The automated scanner has been reported several alerts. ASP.NET Zero Team has fixed the positive alerts regarding the report. On the other hand most of the alerts can be stated as false-positive. The reasons for the false-positive alerts that are subject to these issues are clearly stated below.

Summary of Alerts

Path Traversal

Risk: High

Description

The Path Traversal attack technique allows an attacker access to files, directories, and commands that potentially reside outside the web document root directory.

Comment

Recommendation

If your application has to accept input file names, file paths, or URL paths, you need to validate that the path is in the correct format and that it points to a valid location within the context of your application. To prevent a malicious user manipulating your code's file operations, avoid writing code that accepts user-supplied file or path input.

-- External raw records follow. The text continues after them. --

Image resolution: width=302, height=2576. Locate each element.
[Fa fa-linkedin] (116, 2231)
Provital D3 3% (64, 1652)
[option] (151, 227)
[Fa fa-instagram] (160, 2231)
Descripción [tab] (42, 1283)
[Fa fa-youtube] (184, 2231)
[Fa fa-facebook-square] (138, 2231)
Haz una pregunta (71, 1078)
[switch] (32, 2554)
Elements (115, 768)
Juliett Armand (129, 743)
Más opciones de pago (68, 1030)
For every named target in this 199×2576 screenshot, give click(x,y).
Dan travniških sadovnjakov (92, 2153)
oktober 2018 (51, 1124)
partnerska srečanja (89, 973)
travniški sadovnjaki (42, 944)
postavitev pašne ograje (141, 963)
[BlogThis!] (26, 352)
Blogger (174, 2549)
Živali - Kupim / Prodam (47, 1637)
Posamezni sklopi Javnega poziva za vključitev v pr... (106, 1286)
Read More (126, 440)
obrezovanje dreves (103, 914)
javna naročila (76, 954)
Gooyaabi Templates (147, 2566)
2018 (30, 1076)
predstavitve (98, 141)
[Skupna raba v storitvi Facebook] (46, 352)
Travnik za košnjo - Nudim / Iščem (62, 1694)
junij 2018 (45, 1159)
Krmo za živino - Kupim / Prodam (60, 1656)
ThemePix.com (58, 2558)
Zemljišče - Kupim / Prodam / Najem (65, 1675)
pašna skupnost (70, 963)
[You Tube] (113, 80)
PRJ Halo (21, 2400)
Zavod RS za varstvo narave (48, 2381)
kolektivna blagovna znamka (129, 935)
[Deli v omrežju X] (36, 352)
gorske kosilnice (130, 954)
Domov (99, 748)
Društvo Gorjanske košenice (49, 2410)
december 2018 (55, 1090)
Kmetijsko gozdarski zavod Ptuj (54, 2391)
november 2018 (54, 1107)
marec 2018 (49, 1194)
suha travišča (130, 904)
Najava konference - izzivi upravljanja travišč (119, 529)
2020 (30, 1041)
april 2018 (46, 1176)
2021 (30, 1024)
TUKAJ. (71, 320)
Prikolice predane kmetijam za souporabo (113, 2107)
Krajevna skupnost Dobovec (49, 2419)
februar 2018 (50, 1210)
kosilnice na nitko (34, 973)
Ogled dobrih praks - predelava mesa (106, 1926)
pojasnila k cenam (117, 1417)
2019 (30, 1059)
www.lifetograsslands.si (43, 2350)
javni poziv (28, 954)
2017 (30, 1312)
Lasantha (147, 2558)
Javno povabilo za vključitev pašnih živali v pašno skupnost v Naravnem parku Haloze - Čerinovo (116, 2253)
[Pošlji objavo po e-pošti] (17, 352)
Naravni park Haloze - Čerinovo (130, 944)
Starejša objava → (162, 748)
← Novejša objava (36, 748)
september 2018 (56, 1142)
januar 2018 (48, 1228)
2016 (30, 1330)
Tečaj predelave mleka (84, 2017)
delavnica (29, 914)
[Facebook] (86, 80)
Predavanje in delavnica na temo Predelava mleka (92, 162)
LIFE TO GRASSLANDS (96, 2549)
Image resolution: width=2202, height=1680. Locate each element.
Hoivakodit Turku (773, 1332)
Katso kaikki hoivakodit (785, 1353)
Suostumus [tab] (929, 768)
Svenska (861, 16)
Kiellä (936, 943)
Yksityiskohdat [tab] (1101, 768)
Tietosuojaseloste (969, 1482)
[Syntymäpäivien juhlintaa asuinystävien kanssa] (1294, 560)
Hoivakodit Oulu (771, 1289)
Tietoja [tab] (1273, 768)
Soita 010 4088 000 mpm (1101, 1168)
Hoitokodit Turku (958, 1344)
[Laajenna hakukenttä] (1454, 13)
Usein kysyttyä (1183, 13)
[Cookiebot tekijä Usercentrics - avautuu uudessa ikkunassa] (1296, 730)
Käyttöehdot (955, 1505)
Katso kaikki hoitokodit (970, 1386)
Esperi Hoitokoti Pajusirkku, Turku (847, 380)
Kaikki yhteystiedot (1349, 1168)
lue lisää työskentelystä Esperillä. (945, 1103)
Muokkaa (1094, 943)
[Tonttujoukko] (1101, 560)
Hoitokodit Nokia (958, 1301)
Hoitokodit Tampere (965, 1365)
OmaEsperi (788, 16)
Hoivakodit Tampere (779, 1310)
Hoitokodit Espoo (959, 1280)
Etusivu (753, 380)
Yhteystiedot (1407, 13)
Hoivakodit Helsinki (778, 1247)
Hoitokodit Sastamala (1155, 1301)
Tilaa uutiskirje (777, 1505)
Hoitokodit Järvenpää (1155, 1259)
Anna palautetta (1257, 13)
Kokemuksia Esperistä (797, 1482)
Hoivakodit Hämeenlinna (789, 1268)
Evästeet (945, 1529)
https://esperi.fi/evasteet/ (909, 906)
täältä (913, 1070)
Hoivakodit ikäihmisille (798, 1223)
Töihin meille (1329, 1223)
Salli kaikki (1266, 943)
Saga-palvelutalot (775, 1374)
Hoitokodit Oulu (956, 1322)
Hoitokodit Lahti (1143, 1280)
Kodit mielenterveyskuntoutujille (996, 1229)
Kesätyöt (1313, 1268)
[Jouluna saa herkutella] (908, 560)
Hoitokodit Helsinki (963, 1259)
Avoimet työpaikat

  • If you must accept file names as input, use the full name of the file by using System.IO.Path.GetFileName.
  • If you must accept file paths as input, use the full file path by using System.IO.Path.GetFullPath.

If you use MapPath to map a supplied virtual path to a physical path on the server, use the overload of Request.MapPath that accepts a bool parameter so that you can prevent cross-application mapping.

Application Error Disclosure

Risk: Medium

Description

This page contains an error/warning message that may disclose sensitive information like the location of the file that produced the unhandled exception. This information can be used to launch further attacks against the web application. The alert could be a false positive if the error message is found inside a documentation page.

Comment

  • URL: http://localhost:44302/AbpScripts/GetScripts?v=637170099309929078

    • Method: GET

    This request is false-positive because the tool is checking whether the response contains "internal error" text. The response of GetScripts contains translations which includes "internal error" text.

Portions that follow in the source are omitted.